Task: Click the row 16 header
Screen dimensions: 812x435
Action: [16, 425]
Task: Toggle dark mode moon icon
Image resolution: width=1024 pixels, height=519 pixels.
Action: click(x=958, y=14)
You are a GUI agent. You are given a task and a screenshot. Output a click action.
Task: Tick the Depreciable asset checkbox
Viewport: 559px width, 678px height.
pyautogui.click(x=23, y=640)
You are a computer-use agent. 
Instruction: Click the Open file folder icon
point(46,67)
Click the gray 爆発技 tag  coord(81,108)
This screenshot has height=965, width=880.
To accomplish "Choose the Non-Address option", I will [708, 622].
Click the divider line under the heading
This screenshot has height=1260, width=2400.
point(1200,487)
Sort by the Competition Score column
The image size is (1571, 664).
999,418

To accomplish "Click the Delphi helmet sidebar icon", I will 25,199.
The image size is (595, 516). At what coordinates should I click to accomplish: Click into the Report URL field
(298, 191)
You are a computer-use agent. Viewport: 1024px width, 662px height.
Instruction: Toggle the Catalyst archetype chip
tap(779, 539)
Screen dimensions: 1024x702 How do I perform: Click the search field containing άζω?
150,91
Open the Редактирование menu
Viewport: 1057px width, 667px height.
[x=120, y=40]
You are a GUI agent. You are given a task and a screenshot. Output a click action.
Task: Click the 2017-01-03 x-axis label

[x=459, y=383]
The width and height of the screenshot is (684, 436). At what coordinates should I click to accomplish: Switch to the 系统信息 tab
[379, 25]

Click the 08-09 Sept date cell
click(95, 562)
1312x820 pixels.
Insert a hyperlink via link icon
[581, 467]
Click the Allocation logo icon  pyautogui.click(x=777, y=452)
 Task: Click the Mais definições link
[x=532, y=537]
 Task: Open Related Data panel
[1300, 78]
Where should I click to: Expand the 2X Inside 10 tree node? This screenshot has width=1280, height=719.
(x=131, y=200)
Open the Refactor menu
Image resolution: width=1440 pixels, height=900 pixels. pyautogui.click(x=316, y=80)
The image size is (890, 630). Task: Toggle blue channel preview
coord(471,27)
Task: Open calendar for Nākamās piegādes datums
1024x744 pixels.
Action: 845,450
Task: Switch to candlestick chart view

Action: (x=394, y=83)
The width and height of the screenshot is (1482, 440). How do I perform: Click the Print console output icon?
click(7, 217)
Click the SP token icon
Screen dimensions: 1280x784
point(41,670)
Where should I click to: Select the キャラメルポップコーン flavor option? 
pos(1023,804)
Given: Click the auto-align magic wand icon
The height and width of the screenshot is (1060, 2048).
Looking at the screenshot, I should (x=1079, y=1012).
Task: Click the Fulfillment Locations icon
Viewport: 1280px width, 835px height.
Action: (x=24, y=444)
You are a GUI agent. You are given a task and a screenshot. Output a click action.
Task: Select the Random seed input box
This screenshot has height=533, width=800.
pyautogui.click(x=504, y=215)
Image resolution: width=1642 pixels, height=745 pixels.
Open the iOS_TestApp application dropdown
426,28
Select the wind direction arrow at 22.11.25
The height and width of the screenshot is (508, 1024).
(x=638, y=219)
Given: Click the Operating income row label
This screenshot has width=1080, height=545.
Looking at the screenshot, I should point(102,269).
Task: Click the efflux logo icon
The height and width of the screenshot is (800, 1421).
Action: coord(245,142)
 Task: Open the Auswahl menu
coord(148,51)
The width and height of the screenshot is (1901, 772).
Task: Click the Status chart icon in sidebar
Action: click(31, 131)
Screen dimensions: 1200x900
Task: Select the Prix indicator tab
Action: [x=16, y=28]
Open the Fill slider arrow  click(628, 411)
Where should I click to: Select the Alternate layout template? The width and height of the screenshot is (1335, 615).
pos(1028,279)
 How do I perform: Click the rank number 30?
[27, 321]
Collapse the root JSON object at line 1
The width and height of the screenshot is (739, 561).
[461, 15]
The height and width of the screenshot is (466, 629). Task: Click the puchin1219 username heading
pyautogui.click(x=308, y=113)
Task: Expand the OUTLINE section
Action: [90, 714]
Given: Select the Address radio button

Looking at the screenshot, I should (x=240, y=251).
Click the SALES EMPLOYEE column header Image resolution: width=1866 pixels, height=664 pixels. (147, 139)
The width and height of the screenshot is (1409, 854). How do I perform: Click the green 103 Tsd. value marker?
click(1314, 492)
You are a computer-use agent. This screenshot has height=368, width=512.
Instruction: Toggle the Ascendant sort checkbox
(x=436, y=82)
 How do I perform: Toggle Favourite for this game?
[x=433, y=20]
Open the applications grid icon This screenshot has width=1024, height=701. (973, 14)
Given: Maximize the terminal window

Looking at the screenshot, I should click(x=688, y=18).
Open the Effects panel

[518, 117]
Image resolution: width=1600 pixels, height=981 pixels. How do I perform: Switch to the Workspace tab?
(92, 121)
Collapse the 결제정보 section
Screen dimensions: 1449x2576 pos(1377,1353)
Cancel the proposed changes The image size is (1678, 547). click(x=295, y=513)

■ **Task directions**:
Please copy the data above in its entirety, exactly as written.

■ **Output below**:
Task: Click the row 16 header
Screen dimensions: 812x435
Action: [16, 425]
Task: Toggle dark mode moon icon
Image resolution: width=1024 pixels, height=519 pixels.
Action: click(x=958, y=14)
You are a GUI agent. You are given a task and a screenshot. Output a click action.
Task: Tick the Depreciable asset checkbox
Viewport: 559px width, 678px height.
pyautogui.click(x=23, y=640)
You are a computer-use agent. 
Instruction: Click the Open file folder icon
point(46,67)
Click the gray 爆発技 tag  coord(81,108)
This screenshot has height=965, width=880.
To accomplish "Choose the Non-Address option", I will [708, 622].
Click the divider line under the heading
This screenshot has height=1260, width=2400.
point(1200,487)
Sort by the Competition Score column
The image size is (1571, 664).
999,418

To accomplish "Click the Delphi helmet sidebar icon", I will 25,199.
The image size is (595, 516). At what coordinates should I click to accomplish: Click into the Report URL field
(298, 191)
You are a computer-use agent. Viewport: 1024px width, 662px height.
Instruction: Toggle the Catalyst archetype chip
tap(779, 539)
Screen dimensions: 1024x702 How do I perform: Click the search field containing άζω?
150,91
Open the Редактирование menu
Viewport: 1057px width, 667px height.
[x=120, y=40]
You are a GUI agent. You are given a task and a screenshot. Output a click action.
Task: Click the 2017-01-03 x-axis label

[x=459, y=383]
The width and height of the screenshot is (684, 436). At what coordinates should I click to accomplish: Switch to the 系统信息 tab
[379, 25]

Click the 08-09 Sept date cell
click(95, 562)
1312x820 pixels.
Insert a hyperlink via link icon
[581, 467]
Click the Allocation logo icon  pyautogui.click(x=777, y=452)
 Task: Click the Mais definições link
[x=532, y=537]
 Task: Open Related Data panel
[1300, 78]
Where should I click to: Expand the 2X Inside 10 tree node? This screenshot has width=1280, height=719.
(x=131, y=200)
Open the Refactor menu
Image resolution: width=1440 pixels, height=900 pixels. pyautogui.click(x=316, y=80)
The image size is (890, 630). Task: Toggle blue channel preview
coord(471,27)
Task: Open calendar for Nākamās piegādes datums
1024x744 pixels.
Action: 845,450
Task: Switch to candlestick chart view

Action: (x=394, y=83)
The width and height of the screenshot is (1482, 440). How do I perform: Click the Print console output icon?
click(7, 217)
Click the SP token icon
Screen dimensions: 1280x784
point(41,670)
Where should I click to: Select the キャラメルポップコーン flavor option? 
pos(1023,804)
Given: Click the auto-align magic wand icon
The height and width of the screenshot is (1060, 2048).
Looking at the screenshot, I should (x=1079, y=1012).
Task: Click the Fulfillment Locations icon
Viewport: 1280px width, 835px height.
Action: (x=24, y=444)
You are a GUI agent. You are given a task and a screenshot. Output a click action.
Task: Select the Random seed input box
This screenshot has height=533, width=800.
pyautogui.click(x=504, y=215)
Image resolution: width=1642 pixels, height=745 pixels.
Open the iOS_TestApp application dropdown
426,28
Select the wind direction arrow at 22.11.25
The height and width of the screenshot is (508, 1024).
(x=638, y=219)
Given: Click the Operating income row label
This screenshot has width=1080, height=545.
Looking at the screenshot, I should point(102,269).
Task: Click the efflux logo icon
The height and width of the screenshot is (800, 1421).
Action: coord(245,142)
 Task: Open the Auswahl menu
coord(148,51)
The width and height of the screenshot is (1901, 772).
Task: Click the Status chart icon in sidebar
Action: click(31, 131)
Screen dimensions: 1200x900
Task: Select the Prix indicator tab
Action: [x=16, y=28]
Open the Fill slider arrow  click(628, 411)
Where should I click to: Select the Alternate layout template? The width and height of the screenshot is (1335, 615).
pos(1028,279)
 How do I perform: Click the rank number 30?
[27, 321]
Collapse the root JSON object at line 1
The width and height of the screenshot is (739, 561).
[461, 15]
The height and width of the screenshot is (466, 629). Task: Click the puchin1219 username heading
pyautogui.click(x=308, y=113)
Task: Expand the OUTLINE section
Action: [90, 714]
Given: Select the Address radio button

Looking at the screenshot, I should (x=240, y=251).
Click the SALES EMPLOYEE column header Image resolution: width=1866 pixels, height=664 pixels. (147, 139)
The width and height of the screenshot is (1409, 854). How do I perform: Click the green 103 Tsd. value marker?
click(1314, 492)
You are a computer-use agent. This screenshot has height=368, width=512.
Instruction: Toggle the Ascendant sort checkbox
(x=436, y=82)
 How do I perform: Toggle Favourite for this game?
[x=433, y=20]
Open the applications grid icon This screenshot has width=1024, height=701. (973, 14)
Given: Maximize the terminal window

Looking at the screenshot, I should click(x=688, y=18).
Open the Effects panel

[518, 117]
Image resolution: width=1600 pixels, height=981 pixels. How do I perform: Switch to the Workspace tab?
(92, 121)
Collapse the 결제정보 section
Screen dimensions: 1449x2576 pos(1377,1353)
Cancel the proposed changes The image size is (1678, 547). click(x=295, y=513)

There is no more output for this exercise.